> [TASK INSTRUCTIONS] Convert the records from the line containing "has width=1512, height=794." through the line containing "to recenter graph", inclusive, into a two-column CSV with the header input,output. Give one row per record, with its text in input and its answer in output, each field quoted and any line breaks replaced by spaces.

— start AVAILABLE DATA —

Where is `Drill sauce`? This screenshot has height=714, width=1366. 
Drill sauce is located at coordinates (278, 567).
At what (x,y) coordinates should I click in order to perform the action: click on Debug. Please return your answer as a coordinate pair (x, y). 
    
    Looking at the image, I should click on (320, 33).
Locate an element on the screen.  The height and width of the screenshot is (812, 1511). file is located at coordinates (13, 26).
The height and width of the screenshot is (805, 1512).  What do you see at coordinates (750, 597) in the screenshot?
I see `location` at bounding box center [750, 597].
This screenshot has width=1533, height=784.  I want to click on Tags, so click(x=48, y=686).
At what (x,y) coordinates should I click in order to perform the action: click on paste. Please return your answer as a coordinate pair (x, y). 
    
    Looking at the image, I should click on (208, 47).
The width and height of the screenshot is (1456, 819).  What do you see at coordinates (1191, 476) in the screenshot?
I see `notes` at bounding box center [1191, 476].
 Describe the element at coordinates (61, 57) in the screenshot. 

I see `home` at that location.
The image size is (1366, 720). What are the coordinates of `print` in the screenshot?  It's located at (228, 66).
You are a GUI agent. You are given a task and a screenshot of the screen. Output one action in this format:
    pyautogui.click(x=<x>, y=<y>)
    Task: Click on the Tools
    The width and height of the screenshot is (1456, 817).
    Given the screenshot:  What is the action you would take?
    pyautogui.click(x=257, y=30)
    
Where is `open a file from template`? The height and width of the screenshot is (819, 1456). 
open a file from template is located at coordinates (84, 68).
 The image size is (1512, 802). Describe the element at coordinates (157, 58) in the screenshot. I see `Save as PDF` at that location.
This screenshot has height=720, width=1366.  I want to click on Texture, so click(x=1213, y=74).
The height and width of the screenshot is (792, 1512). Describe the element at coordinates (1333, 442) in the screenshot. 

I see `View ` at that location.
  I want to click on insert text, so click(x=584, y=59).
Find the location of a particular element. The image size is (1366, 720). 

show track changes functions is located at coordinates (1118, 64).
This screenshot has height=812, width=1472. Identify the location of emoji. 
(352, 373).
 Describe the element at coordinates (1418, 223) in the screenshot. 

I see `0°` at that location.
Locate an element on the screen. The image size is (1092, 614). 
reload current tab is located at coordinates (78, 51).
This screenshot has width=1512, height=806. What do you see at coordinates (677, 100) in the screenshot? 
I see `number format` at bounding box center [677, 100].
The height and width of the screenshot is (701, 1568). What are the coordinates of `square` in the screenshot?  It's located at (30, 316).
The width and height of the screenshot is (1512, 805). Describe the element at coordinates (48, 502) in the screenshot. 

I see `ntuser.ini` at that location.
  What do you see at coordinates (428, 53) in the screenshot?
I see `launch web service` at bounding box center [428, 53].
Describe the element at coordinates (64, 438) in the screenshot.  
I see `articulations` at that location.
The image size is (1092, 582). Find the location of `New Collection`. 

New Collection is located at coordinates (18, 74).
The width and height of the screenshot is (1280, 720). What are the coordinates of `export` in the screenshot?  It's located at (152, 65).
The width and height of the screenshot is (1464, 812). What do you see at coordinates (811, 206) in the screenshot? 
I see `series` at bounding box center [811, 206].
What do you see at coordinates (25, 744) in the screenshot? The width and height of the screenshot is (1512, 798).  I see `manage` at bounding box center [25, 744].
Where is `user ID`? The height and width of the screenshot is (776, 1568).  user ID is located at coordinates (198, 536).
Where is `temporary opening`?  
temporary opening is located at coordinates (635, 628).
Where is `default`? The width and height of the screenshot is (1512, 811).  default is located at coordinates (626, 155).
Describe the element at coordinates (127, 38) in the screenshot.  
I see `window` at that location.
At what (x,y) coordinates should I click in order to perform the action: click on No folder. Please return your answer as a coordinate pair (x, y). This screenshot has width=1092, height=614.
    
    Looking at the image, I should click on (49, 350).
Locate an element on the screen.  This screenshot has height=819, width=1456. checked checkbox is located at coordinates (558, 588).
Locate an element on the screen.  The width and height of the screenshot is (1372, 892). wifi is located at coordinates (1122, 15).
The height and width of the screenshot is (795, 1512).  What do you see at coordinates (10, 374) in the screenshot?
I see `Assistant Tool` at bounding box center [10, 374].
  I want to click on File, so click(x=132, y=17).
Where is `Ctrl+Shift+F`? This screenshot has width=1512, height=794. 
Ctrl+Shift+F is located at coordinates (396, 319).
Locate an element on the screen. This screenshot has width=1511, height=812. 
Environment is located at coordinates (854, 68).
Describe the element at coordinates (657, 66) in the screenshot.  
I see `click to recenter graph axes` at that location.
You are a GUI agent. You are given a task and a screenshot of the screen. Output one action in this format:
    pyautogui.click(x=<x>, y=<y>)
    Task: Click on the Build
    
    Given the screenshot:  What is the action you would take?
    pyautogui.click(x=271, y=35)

— end AVAILABLE DATA —

> [RESULT FOR THIS EXERCISE]
input,output
"Where is `Ctrl+Shift+F`? This screenshot has width=1512, height=794.","Ctrl+Shift+F is located at coordinates (396, 319)."
"Locate an element on the screen. This screenshot has width=1511, height=812.","Environment is located at coordinates (854, 68)."
"Describe the element at coordinates (657, 66) in the screenshot.","I see `click to recenter graph axes` at that location."